[Task requirements]
Copy the listing below word for word, from its first line down to and including the line that contains "click(60, 23)".

[Given records]
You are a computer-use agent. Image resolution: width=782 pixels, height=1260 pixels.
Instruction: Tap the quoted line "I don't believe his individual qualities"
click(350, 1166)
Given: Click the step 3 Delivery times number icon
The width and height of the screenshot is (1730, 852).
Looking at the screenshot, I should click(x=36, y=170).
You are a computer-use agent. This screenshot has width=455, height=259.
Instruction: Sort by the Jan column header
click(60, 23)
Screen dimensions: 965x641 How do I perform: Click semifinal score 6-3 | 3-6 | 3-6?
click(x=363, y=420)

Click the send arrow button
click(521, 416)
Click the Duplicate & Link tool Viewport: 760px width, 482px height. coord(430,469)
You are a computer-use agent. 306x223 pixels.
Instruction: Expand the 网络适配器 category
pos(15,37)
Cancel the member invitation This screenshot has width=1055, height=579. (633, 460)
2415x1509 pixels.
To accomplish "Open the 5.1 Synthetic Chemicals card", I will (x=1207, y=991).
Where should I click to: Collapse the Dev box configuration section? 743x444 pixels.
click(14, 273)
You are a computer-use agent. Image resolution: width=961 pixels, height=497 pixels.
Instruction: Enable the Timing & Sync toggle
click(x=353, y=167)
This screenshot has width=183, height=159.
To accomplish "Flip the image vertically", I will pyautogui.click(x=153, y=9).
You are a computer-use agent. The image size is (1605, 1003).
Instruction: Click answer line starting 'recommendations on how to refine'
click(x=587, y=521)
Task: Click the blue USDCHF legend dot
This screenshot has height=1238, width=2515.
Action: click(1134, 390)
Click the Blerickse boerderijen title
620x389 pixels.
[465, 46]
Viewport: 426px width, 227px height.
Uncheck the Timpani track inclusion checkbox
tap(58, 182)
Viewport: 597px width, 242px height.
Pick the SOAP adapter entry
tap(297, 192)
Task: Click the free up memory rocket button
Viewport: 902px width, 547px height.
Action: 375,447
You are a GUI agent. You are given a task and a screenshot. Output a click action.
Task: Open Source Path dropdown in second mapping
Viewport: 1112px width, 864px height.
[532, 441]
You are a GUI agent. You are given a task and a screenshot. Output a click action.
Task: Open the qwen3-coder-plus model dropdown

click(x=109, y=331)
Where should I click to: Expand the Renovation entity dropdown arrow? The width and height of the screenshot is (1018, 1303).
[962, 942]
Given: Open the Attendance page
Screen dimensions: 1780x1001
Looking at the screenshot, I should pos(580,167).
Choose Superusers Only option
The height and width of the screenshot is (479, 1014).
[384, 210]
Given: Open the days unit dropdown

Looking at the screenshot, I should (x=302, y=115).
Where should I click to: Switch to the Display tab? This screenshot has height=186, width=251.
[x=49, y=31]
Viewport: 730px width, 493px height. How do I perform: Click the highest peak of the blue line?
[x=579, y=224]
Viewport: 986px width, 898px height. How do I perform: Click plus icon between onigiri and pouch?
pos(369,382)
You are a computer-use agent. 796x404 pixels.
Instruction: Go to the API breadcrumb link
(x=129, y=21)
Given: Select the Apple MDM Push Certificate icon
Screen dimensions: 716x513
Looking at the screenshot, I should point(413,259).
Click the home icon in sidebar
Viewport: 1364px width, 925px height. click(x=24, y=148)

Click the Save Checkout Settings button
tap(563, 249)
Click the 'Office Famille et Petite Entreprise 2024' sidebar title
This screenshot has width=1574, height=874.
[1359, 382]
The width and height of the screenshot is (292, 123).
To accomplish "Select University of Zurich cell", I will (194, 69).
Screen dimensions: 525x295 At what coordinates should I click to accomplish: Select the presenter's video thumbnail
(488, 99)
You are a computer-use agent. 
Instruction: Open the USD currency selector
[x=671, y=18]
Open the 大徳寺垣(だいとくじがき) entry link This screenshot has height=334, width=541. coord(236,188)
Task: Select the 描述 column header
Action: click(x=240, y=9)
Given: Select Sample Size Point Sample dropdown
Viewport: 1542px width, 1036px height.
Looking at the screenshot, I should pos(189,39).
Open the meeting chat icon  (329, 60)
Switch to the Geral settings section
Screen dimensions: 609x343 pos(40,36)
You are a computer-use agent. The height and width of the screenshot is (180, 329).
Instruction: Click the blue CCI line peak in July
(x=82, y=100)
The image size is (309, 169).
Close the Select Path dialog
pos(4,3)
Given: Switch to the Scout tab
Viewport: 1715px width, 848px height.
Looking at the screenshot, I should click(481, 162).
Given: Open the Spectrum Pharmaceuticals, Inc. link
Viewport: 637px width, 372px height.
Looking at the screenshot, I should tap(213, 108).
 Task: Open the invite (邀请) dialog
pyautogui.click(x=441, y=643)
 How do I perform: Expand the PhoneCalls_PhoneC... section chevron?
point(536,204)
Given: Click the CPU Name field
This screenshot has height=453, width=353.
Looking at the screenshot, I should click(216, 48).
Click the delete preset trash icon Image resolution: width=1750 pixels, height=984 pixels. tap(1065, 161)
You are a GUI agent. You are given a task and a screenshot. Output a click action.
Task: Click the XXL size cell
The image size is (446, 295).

[Exercise answer]
You are a computer-use agent. Image resolution: width=782 pixels, height=1260 pixels.
Instruction: Tap the quoted line "I don't believe his individual qualities"
click(350, 1166)
Given: Click the step 3 Delivery times number icon
The width and height of the screenshot is (1730, 852).
Looking at the screenshot, I should click(x=36, y=170).
You are a computer-use agent. This screenshot has width=455, height=259.
Instruction: Sort by the Jan column header
click(60, 23)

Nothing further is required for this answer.